INSTRUCTIONS TO FOLLOW: Please switch "Push format" to "Email format" and give back everything from the line containing "Task: Select the Push format tab" down to the line containing "Action: (x=26, y=463)", with all else left unchanged. Leave the pictures out of the answer.

TASK INPUT:
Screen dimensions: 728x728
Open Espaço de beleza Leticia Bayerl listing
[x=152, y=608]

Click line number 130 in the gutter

...

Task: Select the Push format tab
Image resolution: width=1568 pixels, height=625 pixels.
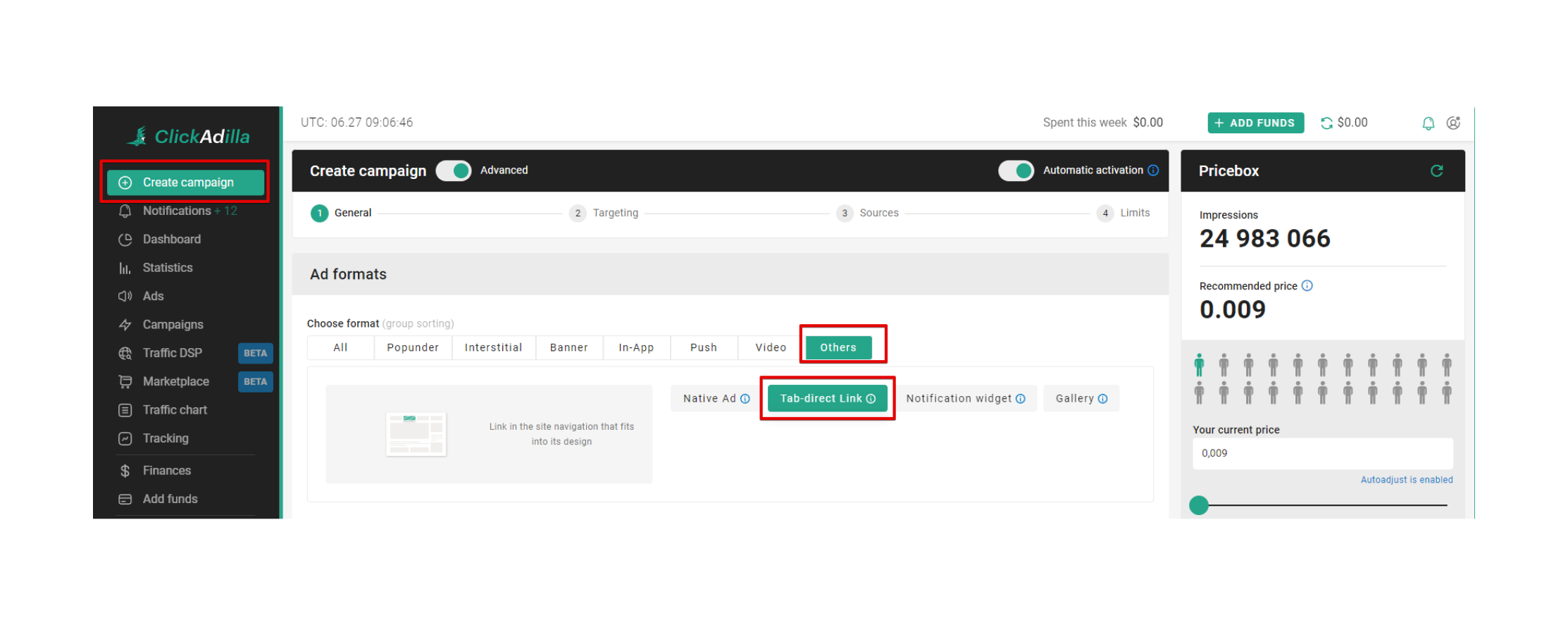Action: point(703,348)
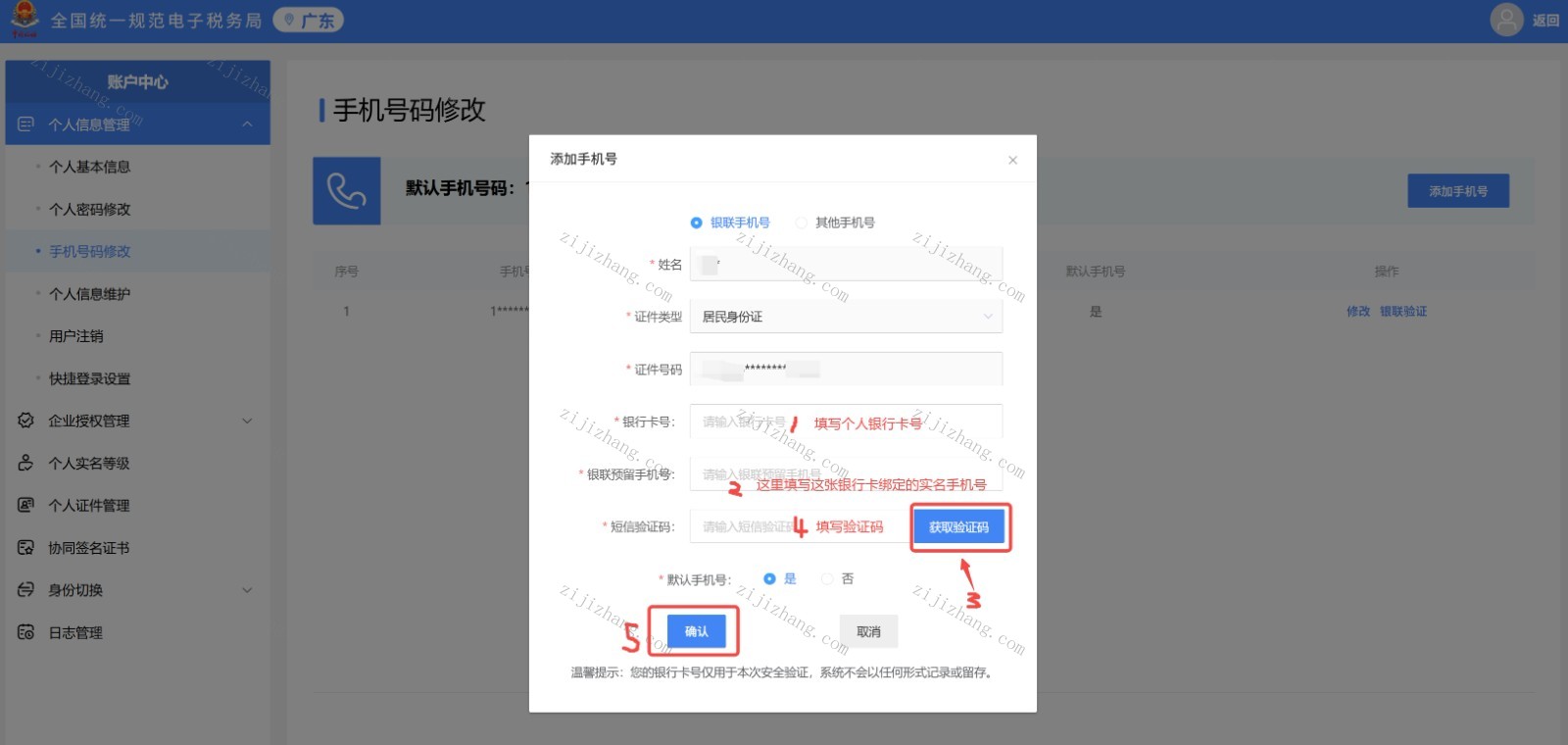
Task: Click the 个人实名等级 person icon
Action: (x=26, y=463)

...

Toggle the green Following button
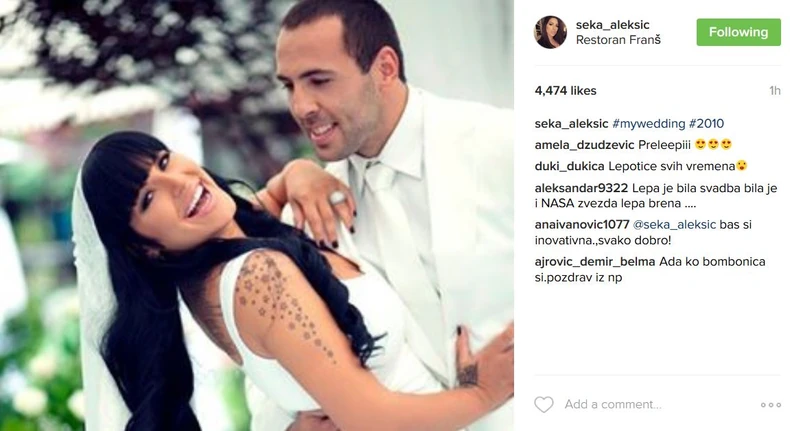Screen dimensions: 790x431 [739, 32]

EXERCISE ANSWER:
Task: Select the Email format tab
Image resolution: width=1568 pixels, height=625 pixels.
Action: point(703,348)
Task: Click the 个人实名等级 person icon
Action: (x=26, y=463)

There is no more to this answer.